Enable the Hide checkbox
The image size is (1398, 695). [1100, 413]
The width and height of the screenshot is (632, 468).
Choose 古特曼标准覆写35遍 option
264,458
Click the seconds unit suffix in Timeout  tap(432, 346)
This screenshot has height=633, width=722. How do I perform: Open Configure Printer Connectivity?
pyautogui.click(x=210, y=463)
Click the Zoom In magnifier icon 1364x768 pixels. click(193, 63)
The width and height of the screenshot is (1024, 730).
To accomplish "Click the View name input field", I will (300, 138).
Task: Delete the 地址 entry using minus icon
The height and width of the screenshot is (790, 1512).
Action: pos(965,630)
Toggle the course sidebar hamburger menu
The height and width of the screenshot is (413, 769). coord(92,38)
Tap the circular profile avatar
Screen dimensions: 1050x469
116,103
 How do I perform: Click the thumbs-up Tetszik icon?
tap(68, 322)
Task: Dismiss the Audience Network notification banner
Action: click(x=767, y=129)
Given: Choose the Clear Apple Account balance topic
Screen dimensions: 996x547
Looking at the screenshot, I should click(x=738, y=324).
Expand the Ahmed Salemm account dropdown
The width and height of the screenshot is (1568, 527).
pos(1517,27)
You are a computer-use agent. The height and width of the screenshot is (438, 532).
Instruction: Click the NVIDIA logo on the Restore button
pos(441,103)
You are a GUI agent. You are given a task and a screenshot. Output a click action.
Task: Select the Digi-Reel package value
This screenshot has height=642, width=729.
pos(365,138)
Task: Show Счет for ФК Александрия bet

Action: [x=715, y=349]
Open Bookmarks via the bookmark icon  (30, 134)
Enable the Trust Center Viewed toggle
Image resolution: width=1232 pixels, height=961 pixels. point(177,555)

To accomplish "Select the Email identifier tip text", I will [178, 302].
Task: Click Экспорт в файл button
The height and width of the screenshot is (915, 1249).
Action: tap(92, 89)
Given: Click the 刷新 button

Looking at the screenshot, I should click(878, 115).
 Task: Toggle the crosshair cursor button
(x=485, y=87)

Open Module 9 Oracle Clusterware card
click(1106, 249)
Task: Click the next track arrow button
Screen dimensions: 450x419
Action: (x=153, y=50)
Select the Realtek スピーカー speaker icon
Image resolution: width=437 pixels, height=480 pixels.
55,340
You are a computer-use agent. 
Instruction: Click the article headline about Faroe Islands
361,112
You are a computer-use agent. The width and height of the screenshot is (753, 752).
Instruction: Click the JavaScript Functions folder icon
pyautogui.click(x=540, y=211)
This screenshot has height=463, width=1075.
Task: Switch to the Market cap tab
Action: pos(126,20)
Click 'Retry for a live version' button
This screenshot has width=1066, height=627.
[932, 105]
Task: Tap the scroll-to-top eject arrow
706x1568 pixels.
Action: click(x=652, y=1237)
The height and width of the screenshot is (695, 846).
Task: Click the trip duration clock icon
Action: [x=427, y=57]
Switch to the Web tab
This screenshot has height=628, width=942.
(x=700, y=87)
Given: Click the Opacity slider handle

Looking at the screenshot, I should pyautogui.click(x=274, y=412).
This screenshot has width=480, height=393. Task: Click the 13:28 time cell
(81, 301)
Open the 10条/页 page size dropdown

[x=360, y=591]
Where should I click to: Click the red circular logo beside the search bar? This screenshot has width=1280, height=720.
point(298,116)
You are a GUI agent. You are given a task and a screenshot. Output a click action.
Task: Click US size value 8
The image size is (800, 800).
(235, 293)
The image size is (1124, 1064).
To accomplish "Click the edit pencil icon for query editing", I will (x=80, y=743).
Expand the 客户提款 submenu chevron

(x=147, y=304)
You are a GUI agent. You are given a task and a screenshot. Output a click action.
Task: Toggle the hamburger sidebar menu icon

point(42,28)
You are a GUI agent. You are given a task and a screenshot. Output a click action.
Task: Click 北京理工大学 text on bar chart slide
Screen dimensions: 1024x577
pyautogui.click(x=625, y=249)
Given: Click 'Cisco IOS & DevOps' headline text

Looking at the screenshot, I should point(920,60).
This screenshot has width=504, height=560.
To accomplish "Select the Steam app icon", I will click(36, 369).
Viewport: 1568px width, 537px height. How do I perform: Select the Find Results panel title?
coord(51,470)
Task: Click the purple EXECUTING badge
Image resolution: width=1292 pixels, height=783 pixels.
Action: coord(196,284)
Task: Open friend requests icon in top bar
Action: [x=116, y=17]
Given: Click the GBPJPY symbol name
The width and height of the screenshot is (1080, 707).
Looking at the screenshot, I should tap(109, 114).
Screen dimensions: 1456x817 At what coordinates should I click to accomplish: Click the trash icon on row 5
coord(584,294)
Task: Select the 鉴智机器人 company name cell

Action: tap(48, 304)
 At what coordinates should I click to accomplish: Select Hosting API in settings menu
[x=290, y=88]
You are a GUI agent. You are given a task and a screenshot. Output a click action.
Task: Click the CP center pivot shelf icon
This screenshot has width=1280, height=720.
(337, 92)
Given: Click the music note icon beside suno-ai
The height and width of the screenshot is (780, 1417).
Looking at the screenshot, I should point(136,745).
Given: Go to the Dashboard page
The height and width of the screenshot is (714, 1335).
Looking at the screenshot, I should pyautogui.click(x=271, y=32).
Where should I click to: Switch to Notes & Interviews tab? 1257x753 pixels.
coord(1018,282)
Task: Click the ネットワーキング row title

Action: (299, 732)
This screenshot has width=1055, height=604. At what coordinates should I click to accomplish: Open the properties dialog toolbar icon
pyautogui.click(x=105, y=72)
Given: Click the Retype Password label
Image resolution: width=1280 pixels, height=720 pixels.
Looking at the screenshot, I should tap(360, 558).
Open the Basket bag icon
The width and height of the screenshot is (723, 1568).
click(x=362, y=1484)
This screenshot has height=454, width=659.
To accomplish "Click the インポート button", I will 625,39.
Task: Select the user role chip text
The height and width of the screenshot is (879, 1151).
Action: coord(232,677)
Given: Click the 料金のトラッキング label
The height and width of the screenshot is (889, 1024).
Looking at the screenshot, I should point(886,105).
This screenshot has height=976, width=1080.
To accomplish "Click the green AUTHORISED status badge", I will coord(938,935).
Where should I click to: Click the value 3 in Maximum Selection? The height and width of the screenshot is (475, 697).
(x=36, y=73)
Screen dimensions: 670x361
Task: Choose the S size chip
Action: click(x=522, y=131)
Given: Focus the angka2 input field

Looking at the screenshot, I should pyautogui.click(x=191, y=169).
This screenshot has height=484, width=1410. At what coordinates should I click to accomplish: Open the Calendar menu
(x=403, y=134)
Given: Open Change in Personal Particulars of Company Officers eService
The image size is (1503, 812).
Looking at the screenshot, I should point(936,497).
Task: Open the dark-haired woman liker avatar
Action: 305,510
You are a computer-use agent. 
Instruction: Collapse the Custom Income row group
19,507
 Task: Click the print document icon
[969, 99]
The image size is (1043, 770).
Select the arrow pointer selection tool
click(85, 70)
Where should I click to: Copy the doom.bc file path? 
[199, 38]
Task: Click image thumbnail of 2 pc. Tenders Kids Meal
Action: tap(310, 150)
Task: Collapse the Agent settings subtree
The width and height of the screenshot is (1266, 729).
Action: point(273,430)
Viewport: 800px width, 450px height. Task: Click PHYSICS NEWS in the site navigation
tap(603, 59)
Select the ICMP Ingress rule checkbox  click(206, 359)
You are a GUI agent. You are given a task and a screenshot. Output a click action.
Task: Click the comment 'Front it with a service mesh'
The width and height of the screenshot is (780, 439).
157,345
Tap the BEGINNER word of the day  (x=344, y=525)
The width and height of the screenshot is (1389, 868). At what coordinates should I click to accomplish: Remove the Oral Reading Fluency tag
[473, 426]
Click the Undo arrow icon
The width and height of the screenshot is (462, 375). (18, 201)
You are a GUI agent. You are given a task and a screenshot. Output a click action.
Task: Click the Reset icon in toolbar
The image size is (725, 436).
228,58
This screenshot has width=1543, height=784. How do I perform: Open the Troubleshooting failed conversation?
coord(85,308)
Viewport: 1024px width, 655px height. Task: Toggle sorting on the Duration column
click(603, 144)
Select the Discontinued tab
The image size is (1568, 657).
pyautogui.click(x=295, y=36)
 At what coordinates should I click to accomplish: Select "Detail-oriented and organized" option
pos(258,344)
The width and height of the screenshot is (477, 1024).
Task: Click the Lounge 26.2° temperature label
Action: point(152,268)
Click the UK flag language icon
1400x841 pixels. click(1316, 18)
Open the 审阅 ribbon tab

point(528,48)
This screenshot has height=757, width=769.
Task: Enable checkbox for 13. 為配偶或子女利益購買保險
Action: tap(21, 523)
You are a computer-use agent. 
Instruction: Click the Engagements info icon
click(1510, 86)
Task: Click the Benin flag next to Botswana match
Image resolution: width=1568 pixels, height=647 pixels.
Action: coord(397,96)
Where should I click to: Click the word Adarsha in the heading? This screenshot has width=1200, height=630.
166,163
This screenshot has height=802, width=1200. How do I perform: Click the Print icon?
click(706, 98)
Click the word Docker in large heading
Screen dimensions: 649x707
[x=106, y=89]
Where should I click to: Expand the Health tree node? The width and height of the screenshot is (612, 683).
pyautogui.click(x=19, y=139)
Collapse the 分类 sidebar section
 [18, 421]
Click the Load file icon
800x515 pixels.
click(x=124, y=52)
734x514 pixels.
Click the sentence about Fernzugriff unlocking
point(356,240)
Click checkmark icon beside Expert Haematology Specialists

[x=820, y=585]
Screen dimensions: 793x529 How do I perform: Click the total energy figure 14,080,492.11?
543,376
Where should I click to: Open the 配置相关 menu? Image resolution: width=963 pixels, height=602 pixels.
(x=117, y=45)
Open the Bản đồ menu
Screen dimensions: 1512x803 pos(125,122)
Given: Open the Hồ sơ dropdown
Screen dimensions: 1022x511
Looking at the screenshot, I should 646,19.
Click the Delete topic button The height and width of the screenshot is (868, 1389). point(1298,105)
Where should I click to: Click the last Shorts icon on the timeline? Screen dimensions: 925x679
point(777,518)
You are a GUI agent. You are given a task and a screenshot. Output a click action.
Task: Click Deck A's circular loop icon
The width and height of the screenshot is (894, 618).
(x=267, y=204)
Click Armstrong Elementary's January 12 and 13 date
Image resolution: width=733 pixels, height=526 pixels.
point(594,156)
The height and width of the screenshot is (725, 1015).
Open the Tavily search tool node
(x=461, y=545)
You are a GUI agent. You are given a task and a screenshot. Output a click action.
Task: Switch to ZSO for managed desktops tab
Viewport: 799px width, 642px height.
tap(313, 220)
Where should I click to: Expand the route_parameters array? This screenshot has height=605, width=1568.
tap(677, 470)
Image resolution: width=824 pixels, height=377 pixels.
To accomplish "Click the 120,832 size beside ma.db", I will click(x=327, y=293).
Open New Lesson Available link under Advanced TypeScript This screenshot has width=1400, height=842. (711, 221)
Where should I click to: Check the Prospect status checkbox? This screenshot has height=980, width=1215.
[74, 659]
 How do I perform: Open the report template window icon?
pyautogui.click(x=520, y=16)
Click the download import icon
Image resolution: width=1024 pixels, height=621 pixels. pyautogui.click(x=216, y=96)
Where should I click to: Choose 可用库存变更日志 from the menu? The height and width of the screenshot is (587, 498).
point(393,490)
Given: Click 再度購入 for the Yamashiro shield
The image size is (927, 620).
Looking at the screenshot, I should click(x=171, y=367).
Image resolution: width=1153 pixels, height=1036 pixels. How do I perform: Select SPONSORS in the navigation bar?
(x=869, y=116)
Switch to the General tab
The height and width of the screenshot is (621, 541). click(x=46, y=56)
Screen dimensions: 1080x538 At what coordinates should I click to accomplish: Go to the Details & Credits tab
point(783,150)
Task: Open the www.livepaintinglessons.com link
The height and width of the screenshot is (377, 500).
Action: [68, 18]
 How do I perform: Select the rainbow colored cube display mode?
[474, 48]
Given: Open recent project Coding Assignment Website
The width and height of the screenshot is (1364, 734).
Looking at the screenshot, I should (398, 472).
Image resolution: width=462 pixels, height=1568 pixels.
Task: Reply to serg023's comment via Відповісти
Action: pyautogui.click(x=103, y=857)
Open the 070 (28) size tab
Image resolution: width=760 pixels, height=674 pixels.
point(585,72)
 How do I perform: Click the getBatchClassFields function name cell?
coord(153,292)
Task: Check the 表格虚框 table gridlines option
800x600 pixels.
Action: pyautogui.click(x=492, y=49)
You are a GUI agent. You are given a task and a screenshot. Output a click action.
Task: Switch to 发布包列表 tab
_ _ _ _ _ _ _
**WHAT TO WORK ON**. Scan the listing for the string "Delete" and copy every line that carries it.

**RESPONSE**.
Task: Delete the 地址 entry using minus icon
Click the Delete topic button The height and width of the screenshot is (868, 1389). point(1298,105)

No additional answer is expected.